Work required: Output everything in the listing exactly.

The records below:

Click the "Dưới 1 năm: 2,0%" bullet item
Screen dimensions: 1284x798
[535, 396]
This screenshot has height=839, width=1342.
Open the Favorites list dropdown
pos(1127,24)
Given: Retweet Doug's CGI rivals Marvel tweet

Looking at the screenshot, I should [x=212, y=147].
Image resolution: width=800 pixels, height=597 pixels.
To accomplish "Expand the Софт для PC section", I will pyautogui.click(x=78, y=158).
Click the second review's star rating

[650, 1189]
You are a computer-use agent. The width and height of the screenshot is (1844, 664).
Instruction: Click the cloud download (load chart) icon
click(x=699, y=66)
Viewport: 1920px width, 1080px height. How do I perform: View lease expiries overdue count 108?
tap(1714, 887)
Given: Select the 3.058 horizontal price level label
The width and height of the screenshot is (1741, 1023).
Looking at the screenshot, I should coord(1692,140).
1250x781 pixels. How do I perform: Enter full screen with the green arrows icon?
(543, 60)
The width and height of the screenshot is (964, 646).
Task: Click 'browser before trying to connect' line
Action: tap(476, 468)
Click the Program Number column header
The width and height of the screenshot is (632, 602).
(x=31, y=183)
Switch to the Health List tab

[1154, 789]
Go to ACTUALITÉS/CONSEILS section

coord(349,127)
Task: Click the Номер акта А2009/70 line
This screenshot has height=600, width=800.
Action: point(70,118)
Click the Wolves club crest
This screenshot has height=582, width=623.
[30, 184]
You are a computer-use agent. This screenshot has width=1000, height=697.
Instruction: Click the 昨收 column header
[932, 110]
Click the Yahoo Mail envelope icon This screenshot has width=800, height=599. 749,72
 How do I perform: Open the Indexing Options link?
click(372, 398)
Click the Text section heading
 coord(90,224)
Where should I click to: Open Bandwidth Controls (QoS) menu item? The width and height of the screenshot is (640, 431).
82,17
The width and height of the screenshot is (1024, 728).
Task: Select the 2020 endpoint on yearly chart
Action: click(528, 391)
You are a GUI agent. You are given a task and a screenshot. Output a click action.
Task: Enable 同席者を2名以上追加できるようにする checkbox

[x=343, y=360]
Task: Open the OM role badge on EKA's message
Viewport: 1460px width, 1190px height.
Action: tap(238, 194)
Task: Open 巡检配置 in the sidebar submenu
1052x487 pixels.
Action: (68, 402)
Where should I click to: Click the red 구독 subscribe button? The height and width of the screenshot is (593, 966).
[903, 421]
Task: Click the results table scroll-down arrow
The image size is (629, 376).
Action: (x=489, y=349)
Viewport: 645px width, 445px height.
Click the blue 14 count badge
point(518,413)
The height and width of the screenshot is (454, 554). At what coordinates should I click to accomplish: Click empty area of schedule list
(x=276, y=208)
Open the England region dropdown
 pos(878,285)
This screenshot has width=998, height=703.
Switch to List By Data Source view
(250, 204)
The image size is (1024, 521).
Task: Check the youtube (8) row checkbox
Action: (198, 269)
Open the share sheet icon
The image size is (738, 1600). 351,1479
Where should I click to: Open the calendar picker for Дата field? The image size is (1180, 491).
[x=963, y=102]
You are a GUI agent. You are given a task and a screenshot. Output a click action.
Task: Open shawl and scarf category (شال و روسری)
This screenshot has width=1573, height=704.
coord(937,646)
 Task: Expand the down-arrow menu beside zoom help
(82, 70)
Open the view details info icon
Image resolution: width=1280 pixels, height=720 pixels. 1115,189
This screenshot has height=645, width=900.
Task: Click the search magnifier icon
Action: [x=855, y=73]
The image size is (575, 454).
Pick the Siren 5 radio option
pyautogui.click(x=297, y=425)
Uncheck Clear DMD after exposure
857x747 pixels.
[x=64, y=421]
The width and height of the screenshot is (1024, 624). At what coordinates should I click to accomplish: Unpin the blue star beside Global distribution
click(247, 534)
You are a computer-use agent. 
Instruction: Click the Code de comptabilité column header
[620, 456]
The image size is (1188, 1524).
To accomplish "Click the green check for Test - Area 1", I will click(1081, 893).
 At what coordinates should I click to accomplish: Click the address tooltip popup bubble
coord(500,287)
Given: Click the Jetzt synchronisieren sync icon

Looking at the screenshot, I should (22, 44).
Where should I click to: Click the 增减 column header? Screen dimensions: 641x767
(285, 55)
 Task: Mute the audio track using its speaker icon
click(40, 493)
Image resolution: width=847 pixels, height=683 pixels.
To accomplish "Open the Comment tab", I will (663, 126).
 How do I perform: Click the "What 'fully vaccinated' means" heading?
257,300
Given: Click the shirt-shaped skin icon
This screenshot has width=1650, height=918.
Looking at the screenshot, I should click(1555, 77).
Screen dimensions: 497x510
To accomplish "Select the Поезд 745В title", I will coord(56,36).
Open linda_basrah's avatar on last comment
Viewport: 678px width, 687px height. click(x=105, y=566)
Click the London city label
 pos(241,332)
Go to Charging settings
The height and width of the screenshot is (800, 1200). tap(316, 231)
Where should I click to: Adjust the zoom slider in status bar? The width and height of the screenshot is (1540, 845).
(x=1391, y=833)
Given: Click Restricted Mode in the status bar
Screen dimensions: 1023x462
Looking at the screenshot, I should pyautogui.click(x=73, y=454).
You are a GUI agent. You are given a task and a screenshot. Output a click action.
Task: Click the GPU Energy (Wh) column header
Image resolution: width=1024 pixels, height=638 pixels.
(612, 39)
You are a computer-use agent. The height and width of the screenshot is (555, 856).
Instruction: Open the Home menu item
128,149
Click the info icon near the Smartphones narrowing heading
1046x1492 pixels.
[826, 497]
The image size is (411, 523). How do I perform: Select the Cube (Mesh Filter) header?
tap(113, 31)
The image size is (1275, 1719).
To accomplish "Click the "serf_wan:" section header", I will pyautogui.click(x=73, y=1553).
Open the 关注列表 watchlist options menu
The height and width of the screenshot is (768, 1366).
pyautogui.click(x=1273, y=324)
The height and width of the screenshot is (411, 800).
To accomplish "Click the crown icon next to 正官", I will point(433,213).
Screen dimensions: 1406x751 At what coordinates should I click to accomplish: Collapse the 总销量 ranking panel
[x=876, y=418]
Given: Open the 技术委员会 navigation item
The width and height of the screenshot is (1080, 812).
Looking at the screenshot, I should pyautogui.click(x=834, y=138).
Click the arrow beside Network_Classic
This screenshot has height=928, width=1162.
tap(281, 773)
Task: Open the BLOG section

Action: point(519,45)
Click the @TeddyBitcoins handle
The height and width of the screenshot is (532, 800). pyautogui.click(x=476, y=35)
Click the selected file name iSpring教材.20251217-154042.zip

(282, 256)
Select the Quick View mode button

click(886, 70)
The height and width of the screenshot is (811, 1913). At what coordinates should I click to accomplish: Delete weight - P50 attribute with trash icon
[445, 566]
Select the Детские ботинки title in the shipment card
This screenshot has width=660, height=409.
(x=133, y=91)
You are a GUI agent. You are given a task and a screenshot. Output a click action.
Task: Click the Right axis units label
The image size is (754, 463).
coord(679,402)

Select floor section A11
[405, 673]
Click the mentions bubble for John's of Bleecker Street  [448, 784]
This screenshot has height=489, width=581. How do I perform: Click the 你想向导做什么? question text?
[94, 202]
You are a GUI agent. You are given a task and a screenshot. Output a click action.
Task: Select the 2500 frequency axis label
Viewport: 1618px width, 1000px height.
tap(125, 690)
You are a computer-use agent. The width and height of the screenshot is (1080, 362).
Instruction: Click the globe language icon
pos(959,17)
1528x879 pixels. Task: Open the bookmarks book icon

End of The records.

Your response:
Click the "Dưới 1 năm: 2,0%" bullet item
Screen dimensions: 1284x798
[535, 396]
This screenshot has height=839, width=1342.
Open the Favorites list dropdown
pos(1127,24)
Given: Retweet Doug's CGI rivals Marvel tweet

Looking at the screenshot, I should [x=212, y=147].
Image resolution: width=800 pixels, height=597 pixels.
To accomplish "Expand the Софт для PC section", I will pyautogui.click(x=78, y=158).
Click the second review's star rating

[650, 1189]
You are a computer-use agent. The width and height of the screenshot is (1844, 664).
Instruction: Click the cloud download (load chart) icon
click(x=699, y=66)
Viewport: 1920px width, 1080px height. How do I perform: View lease expiries overdue count 108?
tap(1714, 887)
Given: Select the 3.058 horizontal price level label
The width and height of the screenshot is (1741, 1023).
Looking at the screenshot, I should coord(1692,140).
1250x781 pixels. How do I perform: Enter full screen with the green arrows icon?
(543, 60)
The width and height of the screenshot is (964, 646).
Task: Click 'browser before trying to connect' line
Action: tap(476, 468)
Click the Program Number column header
The width and height of the screenshot is (632, 602).
(x=31, y=183)
Switch to the Health List tab

[1154, 789]
Go to ACTUALITÉS/CONSEILS section

coord(349,127)
Task: Click the Номер акта А2009/70 line
This screenshot has height=600, width=800.
Action: point(70,118)
Click the Wolves club crest
This screenshot has height=582, width=623.
[30, 184]
You are a computer-use agent. This screenshot has width=1000, height=697.
Instruction: Click the 昨收 column header
[932, 110]
Click the Yahoo Mail envelope icon This screenshot has width=800, height=599. 749,72
 How do I perform: Open the Indexing Options link?
click(372, 398)
Click the Text section heading
 coord(90,224)
Where should I click to: Open Bandwidth Controls (QoS) menu item? The width and height of the screenshot is (640, 431).
82,17
The width and height of the screenshot is (1024, 728).
Task: Select the 2020 endpoint on yearly chart
Action: click(528, 391)
You are a GUI agent. You are given a task and a screenshot. Output a click action.
Task: Enable 同席者を2名以上追加できるようにする checkbox

[x=343, y=360]
Task: Open the OM role badge on EKA's message
Viewport: 1460px width, 1190px height.
Action: tap(238, 194)
Task: Open 巡检配置 in the sidebar submenu
1052x487 pixels.
Action: (68, 402)
Where should I click to: Click the red 구독 subscribe button? The height and width of the screenshot is (593, 966).
[903, 421]
Task: Click the results table scroll-down arrow
The image size is (629, 376).
Action: (x=489, y=349)
Viewport: 645px width, 445px height.
Click the blue 14 count badge
point(518,413)
The height and width of the screenshot is (454, 554). At what coordinates should I click to accomplish: Click empty area of schedule list
(x=276, y=208)
Open the England region dropdown
 pos(878,285)
This screenshot has width=998, height=703.
Switch to List By Data Source view
(250, 204)
The image size is (1024, 521).
Task: Check the youtube (8) row checkbox
Action: (198, 269)
Open the share sheet icon
The image size is (738, 1600). 351,1479
Where should I click to: Open the calendar picker for Дата field? The image size is (1180, 491).
[x=963, y=102]
You are a GUI agent. You are given a task and a screenshot. Output a click action.
Task: Open shawl and scarf category (شال و روسری)
This screenshot has width=1573, height=704.
coord(937,646)
 Task: Expand the down-arrow menu beside zoom help
(82, 70)
Open the view details info icon
Image resolution: width=1280 pixels, height=720 pixels. 1115,189
This screenshot has height=645, width=900.
Task: Click the search magnifier icon
Action: [x=855, y=73]
The image size is (575, 454).
Pick the Siren 5 radio option
pyautogui.click(x=297, y=425)
Uncheck Clear DMD after exposure
857x747 pixels.
[x=64, y=421]
The width and height of the screenshot is (1024, 624). At what coordinates should I click to accomplish: Unpin the blue star beside Global distribution
click(247, 534)
You are a computer-use agent. 
Instruction: Click the Code de comptabilité column header
[620, 456]
The image size is (1188, 1524).
To accomplish "Click the green check for Test - Area 1", I will click(1081, 893).
 At what coordinates should I click to accomplish: Click the address tooltip popup bubble
coord(500,287)
Given: Click the Jetzt synchronisieren sync icon

Looking at the screenshot, I should (22, 44).
Where should I click to: Click the 增减 column header? Screen dimensions: 641x767
(285, 55)
 Task: Mute the audio track using its speaker icon
click(40, 493)
Image resolution: width=847 pixels, height=683 pixels.
To accomplish "Open the Comment tab", I will (663, 126).
 How do I perform: Click the "What 'fully vaccinated' means" heading?
257,300
Given: Click the shirt-shaped skin icon
This screenshot has width=1650, height=918.
Looking at the screenshot, I should click(1555, 77).
Screen dimensions: 497x510
To accomplish "Select the Поезд 745В title", I will coord(56,36).
Open linda_basrah's avatar on last comment
Viewport: 678px width, 687px height. click(x=105, y=566)
Click the London city label
 pos(241,332)
Go to Charging settings
The height and width of the screenshot is (800, 1200). tap(316, 231)
Where should I click to: Adjust the zoom slider in status bar? The width and height of the screenshot is (1540, 845).
(x=1391, y=833)
Given: Click Restricted Mode in the status bar
Screen dimensions: 1023x462
Looking at the screenshot, I should pyautogui.click(x=73, y=454).
You are a GUI agent. You are given a task and a screenshot. Output a click action.
Task: Click the GPU Energy (Wh) column header
Image resolution: width=1024 pixels, height=638 pixels.
(612, 39)
You are a computer-use agent. The height and width of the screenshot is (555, 856).
Instruction: Open the Home menu item
128,149
Click the info icon near the Smartphones narrowing heading
1046x1492 pixels.
[826, 497]
The image size is (411, 523). How do I perform: Select the Cube (Mesh Filter) header?
tap(113, 31)
The image size is (1275, 1719).
To accomplish "Click the "serf_wan:" section header", I will pyautogui.click(x=73, y=1553).
Open the 关注列表 watchlist options menu
The height and width of the screenshot is (768, 1366).
pyautogui.click(x=1273, y=324)
The height and width of the screenshot is (411, 800).
To accomplish "Click the crown icon next to 正官", I will point(433,213).
Screen dimensions: 1406x751 At what coordinates should I click to accomplish: Collapse the 总销量 ranking panel
[x=876, y=418]
Given: Open the 技术委员会 navigation item
The width and height of the screenshot is (1080, 812).
Looking at the screenshot, I should pyautogui.click(x=834, y=138).
Click the arrow beside Network_Classic
This screenshot has height=928, width=1162.
tap(281, 773)
Task: Open the BLOG section

Action: point(519,45)
Click the @TeddyBitcoins handle
The height and width of the screenshot is (532, 800). pyautogui.click(x=476, y=35)
Click the selected file name iSpring教材.20251217-154042.zip

(282, 256)
Select the Quick View mode button

click(886, 70)
The height and width of the screenshot is (811, 1913). At what coordinates should I click to accomplish: Delete weight - P50 attribute with trash icon
[445, 566]
Select the Детские ботинки title in the shipment card
This screenshot has width=660, height=409.
(x=133, y=91)
You are a GUI agent. You are given a task and a screenshot. Output a click action.
Task: Click the Right axis units label
The image size is (754, 463).
coord(679,402)

Select floor section A11
[405, 673]
Click the mentions bubble for John's of Bleecker Street  [448, 784]
This screenshot has height=489, width=581. How do I perform: Click the 你想向导做什么? question text?
[94, 202]
You are a GUI agent. You are given a task and a screenshot. Output a click action.
Task: Select the 2500 frequency axis label
Viewport: 1618px width, 1000px height.
tap(125, 690)
You are a computer-use agent. The width and height of the screenshot is (1080, 362).
Instruction: Click the globe language icon
pos(959,17)
1528x879 pixels. Task: Open the bookmarks book icon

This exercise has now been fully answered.